Task directions - Could you pick up the article below on the Irish High Court's recognition of a Northern Irish Individual Voluntary Arrangement and carry it on from its last sentence, leaving aside the material that follows it?

───── Extract provided ─────

Irish Court recognises Northern Irish Individual Voluntary Arrangement
Cross border insolvency update

The Irish High Court confirmed it can recognise and enforce Northern Irish Individual Voluntary Arrangements post-Brexit. Applying a test of procedural equivalence and legitimate purpose, the Court extended recognition principles to personal insolvency. This decision provides greater certainty for creditors and debtors dealing with cross border insolvency between Ireland and the UK.
What you need to know
- It is well established that the Irish Courts have an inherent jurisdiction to recognise non-European Union insolvency proceedings[1]. This decision now confirms that the Irish Court can recognise Northern Irish law-governed Individual Voluntary Arrangements (IVA).
- Recognition depends on a two-fold test: equivalence of procedures and a legitimate purpose for the Court's assistance.
- This judgment offers helpful guidance for practitioners to rely on in seeking the Irish Court’s assistance with non-European Union personal insolvency proceedings post-Brexit.
Since the UK's departure from the European Union, the automatic recognition of UK insolvency proceedings under the Recast Insolvency Regulation[2] has ceased. This development has created legal hurdles for debtors and insolvency practitioners seeking to enforce UK proceedings against assets or creditors located in Ireland.
In the recent decision of Mr Justice Oisín Quinn in the Gallogly case[2], a Northern Irish Insolvency Practitioner sought the recognition and enforcement of a Northern Irish IVA in the Republic of Ireland. An 'IVA' is a UK statutory debt resolution mechanism capable of binding creditors to its terms. It is in some respects comparable to an Irish Personal Insolvency Arrangement. The primary creditor affected in this case was Bank of Ireland. The bank required an Irish court order to:
- Accept the dividend payable to it under the IVA, and
- Write off the debtor’s debt
The two-fold test: equivalence and legitimate purpose
The Irish High Court noted that there is an established body of case law regarding the recognition of foreign corporate insolvency proceedings from jurisdictions outside the EU. However, those principles had not yet been extended to personal insolvency.

───── Raw data ─────

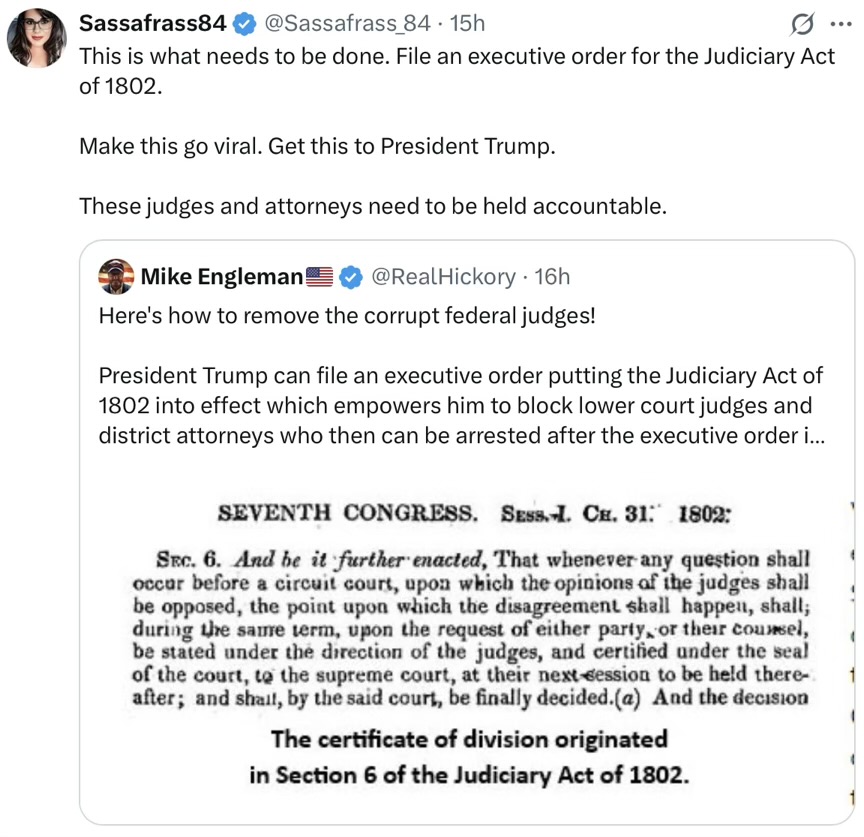864x837 pixels.
Task: Open the @RealHickory handle
Action: (443, 276)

─────

Output below -
Following an examination of the principles in Re Mount Capital Funds[3] and Re Mercer Agencies[4], the Court was satisfied that it had an inherent jurisdiction to recognise a foreign personal insolvency arrangement. The Court applied a two-fold test to determine if recognition should be granted:
- Equivalence: The Court must be satisfied that the foreign insolvency procedure is sufficiently similar to a process available under Irish law. The Court concluded that the Northern Irish IVA, as a formal, court-registered process, met this threshold.
- Legitimate purpose: Crucially, the application for recognition must be made for a purpose consistent with the statutory duties of the officeholder and the underlying objectives of the insolvency regime.
The Court found that the application was for a "legitimate purpose". Recognising the IVA, the Court identified the following relevant factors:
- The IVA complied with Northern Irish law
- The insolvency procedures were properly followed
- The IVA did not go against any public policy in Ireland or any of the principles that would apply in the Irish-equivalent personal insolvency regime
- There was no unfairness to creditors
- The IVA was final and not provisional, and
- Creditors were notified correctly
The Court granted Bank of Ireland, as creditor, liberty to apply to the Court should the need arise.
Conclusion
This decision is a welcome development. It reinforces the Irish Court’s willingness to recognise and enforce foreign non-EU insolvency proceedings. In addition, it makes it clear that the principles previously applied to corporate insolvency also apply in the realm of personal insolvency.
For more information and expert advice on cross border restructuring and insolvency matters, please contact a member of our Restructuring & Insolvency team.
The content of this article is provided for information purposes only and does not constitute legal or other advice.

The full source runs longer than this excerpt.